Impact of the transaction on the broadcasting system

Licence Trafficking Policy

Commission’s analysis and decision

  1. In Broadcasting Public Notice 2008-4 (the Diversity of Voices Policy), the Commission stated that the sale of a newly licensed broadcasting undertaking brings into question the original licensing process. To ensure the integrity of the licensing process, it reaffirmed the need for the Licence Trafficking Policy. In Broadcasting Information Bulletin 2010-220, the Commission specified that, for licences issued following a competitive process, any transaction involving the licence will normally be denied during the first two years following the launch of the service, except where the applicant can demonstrate the necessity of the transaction as a result of a force majeure event. In the case of CIRH-FM, the station was on air for approximately two and a half years, which meets the minimum threshold of two years for the sale of an undertaking.
  2. Accordingly, the Commission considers that the proposed transaction complies with the Licence Trafficking Policy.

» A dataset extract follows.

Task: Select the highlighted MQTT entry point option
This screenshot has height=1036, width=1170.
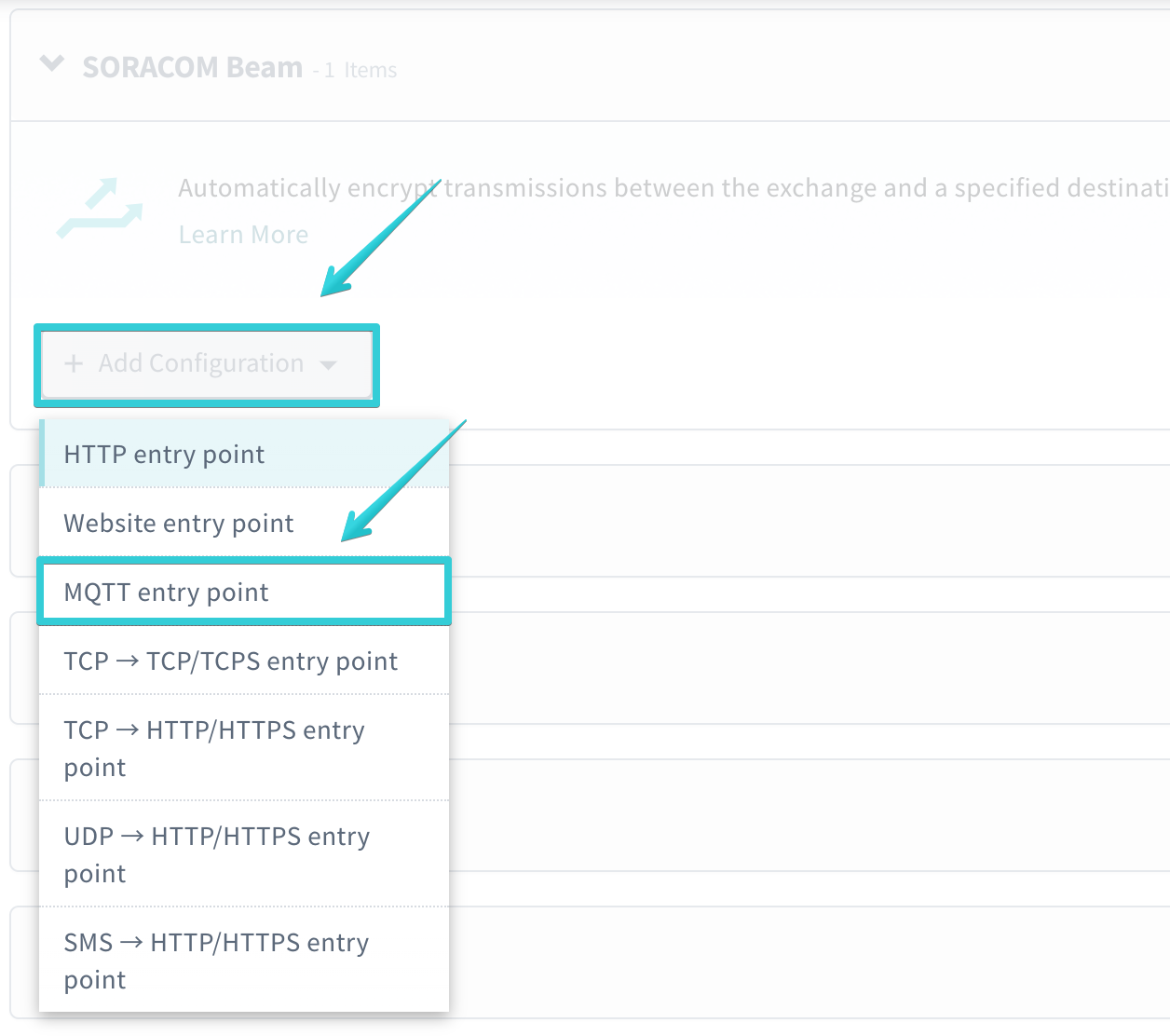Action: coord(165,592)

Proposed amendments to the conditions of licence relating to Canadian musical selections requirements

Applicant’s request

  1. The applicant requested the following amendments to the conditions of licence:
    • to delete the condition of licence requiring the licensee to devote a minimum of 50% of its musical selections from content category 3 (Special Interest Music) to Canadian selections; and
    • to reduce the requirement to devote a minimum of 50% of its musical selections from content category 2 (Popular Music) to Canadian selections to a minimum of 40%.
  2. According to the applicant, the current requirements would hinder the new sound and cohesive flow envisioned for the revamped radio station. The applicant explained that the difference between content category 2 and content category 3 musical selections would make it difficult to attract an audience that is interested in both.
  3. In regard to the requirements for content category 2 musical selections, the applicant argued that, if the station were to no longer broadcast content category 3 music, the overall Canadian music selection would be reduced, thus increasing the likelihood of having to repeat certain content category 2 Canadian musical selections to meet the 50% threshold of Canadian content. The applicant also argued that repetition in music is often cited as a reason why listeners spend less time with radio services. It stated that its vision is to create a station that listeners are attracted to for longer periods. As a result, it would like to expand its musical selection within a single category. In the applicant’s view, this can be attained by reducing the requirement for Canadian content category 2 musical selections from 50% to 40%, which would give the station additional flexibility to pull from a broader inventory of music within the category.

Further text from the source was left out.